Dans La Princesse de Clèves, les sièges franchis par Nemours pour rejoindre Mme de Clèves sur la piste de danse constituent l’écran de la représentation. D’un côté de l’écran, hors-scène, le roi et les reines regardent la rencontre des deux futurs amants ; regardant, ils ouvrent un champ ; mais ils regardent sans voir, sans comprendre ce qui se joue entre le duc de Nemours et la princesse de Clèves. De l’autre côté de l’écran, depuis le cœur de la scène, Mme de Clèves voit venir Nemours : « il était difficile de n’être pas surprise de le voir quand on ne l’avait jamais vu » (p. 40). Cette surprise est la surprise de l’amour, le coup de foudre de l’inamoramento. Mme de Clèves accède à la passion. L’écran est levé, les yeux de la princesse et du duc communiquent ; à la surprise de Mme de Clèves correspond la surprise réciproque de M. de Nemours : « M. de Nemours fut tellement surpris de sa beauté que, lorsqu’il fut proche d’elle, et qu’elle lui fit la révérence, il ne put s’empêcher de donner des marques de son admiration. » (Ibid.) C’est souvent un échange de regards qui manifeste cette levée de l’écran : dans la scène du portrait, Nemours « rencontra les yeux de Mme de Clèves, qui étaient encore attachés sur lui, et il pensa qu’il n’était pas impossible qu’elle eût vu ce qu’il venait de faire » (p. 80). Dans La Vie de Marianne, à l’issue de la scène de l’église, où Marianne a remarqué Valville, « mes yeux rencontraient toujours les siens » (p. 92). Cette rencontre établit une connivence, ou au contraire déclenche une rupture, comme lorsque Valville surprend M. de Climal aux pieds de Marianne (p. 134). Dans Clarisse, la scène du bûcher est déclenchée par ce dévoilement qui rend possible la fonction scopique : « Au moment que je l’ai apperçu, il m’a conjurée de n’être point effrayée ; et, s’approchant plus vite que je n’ai pu le fuir, il a ouvert un grand manteau, qui m’a laissé reconnoître, qui ? Quel autre que Monsieur Lovelace ? » (P. 91.) Clarisse regarde et ne voit pas : elle méconnaît Lovelace, qui la séduit.

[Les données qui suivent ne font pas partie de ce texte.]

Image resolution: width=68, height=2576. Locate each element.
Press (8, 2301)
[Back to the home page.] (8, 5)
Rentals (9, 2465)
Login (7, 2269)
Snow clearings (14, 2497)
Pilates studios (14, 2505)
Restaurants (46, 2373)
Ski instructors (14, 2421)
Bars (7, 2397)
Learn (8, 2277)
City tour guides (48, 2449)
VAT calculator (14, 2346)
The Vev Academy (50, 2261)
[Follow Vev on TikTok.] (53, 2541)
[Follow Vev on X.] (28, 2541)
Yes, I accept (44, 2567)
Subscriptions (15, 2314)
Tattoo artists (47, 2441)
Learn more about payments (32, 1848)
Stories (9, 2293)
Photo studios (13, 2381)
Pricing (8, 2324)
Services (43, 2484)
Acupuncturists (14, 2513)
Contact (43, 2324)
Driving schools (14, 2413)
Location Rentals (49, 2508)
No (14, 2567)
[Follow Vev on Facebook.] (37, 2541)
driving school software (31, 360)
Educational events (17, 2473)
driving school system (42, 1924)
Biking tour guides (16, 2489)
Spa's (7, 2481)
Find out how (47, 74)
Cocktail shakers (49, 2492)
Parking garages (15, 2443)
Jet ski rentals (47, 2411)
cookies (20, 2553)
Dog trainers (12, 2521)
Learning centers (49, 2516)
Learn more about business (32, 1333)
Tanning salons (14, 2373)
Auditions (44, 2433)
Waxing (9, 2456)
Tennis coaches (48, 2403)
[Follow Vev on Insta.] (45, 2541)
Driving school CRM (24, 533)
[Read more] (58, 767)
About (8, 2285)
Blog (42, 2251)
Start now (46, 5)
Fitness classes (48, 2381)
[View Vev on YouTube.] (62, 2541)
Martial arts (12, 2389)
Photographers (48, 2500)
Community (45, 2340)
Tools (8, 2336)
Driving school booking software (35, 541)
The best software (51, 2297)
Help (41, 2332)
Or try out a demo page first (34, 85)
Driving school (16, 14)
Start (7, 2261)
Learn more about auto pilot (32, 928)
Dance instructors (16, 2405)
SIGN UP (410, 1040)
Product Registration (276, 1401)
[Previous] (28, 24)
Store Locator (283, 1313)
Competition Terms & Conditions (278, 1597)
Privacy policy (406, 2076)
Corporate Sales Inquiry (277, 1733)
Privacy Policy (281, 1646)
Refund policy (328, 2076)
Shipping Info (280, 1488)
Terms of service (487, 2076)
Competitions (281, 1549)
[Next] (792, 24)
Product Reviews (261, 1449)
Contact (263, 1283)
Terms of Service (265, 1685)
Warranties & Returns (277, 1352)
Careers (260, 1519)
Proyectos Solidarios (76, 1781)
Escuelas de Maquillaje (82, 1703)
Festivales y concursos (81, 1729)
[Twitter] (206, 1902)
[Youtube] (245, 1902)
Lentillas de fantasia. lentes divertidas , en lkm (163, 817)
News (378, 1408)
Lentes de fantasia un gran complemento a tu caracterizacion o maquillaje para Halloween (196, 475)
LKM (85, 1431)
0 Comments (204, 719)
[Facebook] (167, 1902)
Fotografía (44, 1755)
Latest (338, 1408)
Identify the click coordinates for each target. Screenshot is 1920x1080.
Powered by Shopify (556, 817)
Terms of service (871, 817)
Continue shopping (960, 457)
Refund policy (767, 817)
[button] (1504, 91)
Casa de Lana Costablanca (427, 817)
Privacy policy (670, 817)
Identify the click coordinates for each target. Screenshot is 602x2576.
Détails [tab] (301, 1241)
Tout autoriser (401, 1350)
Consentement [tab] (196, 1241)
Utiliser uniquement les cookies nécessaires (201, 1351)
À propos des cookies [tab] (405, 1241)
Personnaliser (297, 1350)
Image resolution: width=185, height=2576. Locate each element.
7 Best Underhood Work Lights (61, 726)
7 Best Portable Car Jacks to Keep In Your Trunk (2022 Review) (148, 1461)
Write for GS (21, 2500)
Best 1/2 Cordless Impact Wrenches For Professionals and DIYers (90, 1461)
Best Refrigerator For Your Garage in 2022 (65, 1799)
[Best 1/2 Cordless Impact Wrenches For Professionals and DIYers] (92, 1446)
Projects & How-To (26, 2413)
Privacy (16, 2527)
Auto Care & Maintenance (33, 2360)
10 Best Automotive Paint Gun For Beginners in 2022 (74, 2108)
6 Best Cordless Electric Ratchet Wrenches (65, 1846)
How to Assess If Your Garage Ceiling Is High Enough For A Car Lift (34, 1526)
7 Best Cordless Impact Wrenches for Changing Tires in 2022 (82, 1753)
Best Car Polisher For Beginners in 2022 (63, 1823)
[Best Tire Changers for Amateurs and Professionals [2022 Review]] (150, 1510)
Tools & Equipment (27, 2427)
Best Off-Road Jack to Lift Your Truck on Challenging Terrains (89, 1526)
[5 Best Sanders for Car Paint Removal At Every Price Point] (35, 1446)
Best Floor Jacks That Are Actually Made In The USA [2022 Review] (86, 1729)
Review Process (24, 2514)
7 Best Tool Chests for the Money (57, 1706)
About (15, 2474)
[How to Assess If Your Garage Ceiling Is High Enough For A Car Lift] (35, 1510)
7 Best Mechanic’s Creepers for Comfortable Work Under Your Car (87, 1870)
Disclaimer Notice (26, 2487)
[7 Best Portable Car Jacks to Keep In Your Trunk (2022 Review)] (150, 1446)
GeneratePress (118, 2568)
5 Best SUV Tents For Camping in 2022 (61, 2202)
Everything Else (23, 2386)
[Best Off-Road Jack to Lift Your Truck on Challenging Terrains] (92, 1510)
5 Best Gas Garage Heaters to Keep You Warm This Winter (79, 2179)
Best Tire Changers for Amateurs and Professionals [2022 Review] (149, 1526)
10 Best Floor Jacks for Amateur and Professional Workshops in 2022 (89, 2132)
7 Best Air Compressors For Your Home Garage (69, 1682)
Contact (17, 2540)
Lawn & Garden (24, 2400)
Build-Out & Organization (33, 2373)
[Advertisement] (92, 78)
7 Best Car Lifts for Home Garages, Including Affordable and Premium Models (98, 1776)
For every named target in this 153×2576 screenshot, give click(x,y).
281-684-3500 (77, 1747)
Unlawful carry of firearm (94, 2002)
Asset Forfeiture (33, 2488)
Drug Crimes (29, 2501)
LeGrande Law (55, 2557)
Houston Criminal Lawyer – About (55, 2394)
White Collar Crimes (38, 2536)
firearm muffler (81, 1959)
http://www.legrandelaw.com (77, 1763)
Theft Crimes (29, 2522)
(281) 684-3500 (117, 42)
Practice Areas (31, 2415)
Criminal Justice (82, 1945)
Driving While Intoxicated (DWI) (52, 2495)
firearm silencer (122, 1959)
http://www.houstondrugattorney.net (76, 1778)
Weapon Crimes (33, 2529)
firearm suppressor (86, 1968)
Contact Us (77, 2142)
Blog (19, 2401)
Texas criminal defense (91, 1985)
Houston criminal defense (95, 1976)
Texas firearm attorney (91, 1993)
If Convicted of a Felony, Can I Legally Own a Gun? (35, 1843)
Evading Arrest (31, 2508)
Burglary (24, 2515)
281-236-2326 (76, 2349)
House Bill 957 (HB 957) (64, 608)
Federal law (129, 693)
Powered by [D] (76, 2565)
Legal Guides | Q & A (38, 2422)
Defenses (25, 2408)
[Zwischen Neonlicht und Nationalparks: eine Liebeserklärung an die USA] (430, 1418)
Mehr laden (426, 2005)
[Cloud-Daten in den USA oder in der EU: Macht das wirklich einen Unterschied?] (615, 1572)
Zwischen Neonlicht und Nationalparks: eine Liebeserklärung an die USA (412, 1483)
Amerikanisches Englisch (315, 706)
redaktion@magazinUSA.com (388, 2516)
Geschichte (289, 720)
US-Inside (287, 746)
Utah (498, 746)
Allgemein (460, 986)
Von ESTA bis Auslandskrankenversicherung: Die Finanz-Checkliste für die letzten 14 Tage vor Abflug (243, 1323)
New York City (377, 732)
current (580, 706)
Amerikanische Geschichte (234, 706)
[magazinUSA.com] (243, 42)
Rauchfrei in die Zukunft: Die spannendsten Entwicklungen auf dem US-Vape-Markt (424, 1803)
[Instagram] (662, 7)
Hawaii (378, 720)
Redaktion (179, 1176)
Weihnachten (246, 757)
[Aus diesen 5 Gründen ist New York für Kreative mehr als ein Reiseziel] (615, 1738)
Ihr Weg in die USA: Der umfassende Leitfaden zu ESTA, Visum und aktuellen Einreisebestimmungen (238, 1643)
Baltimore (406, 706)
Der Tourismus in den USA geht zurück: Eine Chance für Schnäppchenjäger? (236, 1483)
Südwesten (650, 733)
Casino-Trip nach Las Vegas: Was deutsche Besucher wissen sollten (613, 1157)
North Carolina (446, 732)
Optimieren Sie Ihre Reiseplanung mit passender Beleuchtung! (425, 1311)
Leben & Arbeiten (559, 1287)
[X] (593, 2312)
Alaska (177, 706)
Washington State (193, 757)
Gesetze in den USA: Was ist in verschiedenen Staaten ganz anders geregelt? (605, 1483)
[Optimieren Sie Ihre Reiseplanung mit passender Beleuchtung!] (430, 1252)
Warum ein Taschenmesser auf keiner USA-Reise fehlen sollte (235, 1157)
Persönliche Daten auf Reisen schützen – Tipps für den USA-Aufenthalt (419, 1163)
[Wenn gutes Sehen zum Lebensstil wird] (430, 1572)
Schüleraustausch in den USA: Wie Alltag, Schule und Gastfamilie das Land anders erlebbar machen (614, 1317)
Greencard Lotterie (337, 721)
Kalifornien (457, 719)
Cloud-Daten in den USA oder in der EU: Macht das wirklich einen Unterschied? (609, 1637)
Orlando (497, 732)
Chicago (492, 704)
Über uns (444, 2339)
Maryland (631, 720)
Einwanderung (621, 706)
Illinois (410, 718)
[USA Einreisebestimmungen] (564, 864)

L’écran, c’est la chaise sautée par le duc de Nemours, c’est la porte qui mène Valville de la boutique à l’arrière-boutique de Mme Dutour, c’est le manteau qui dissimule, puis révèle Lovelace. L’écran manifeste un interdit : l’interdit de l’adultère pour Mme de Clèves, la corruption où Marianne a été acculée en recevant sa robe des mains de M. de Climal, l’interdiction de fréquenter Lovelace qui a été signifiée à Clarisse par le conseil de famille (lettre 7, p. 59). Cet interdit que métaphorise l’écran nous conduit à la dimension et aux enjeux symboliques de la scène.
Caractérisation symbolique de la scène : le dédoublement symbolique
Revenons au tableau d’Ingres et examinons son style : il semble anachronique. L’ample robe rouge de Francesca, le lutrin, la tenture du fond, le quadrillage même des murs font référence non seulement au monde médiéval dans lequel l’histoire est censée se dérouler, à la fin du treizième siècle, mais aussi à l’iconographie de cette époque, ou de celle qui lui a immédiatement suivi.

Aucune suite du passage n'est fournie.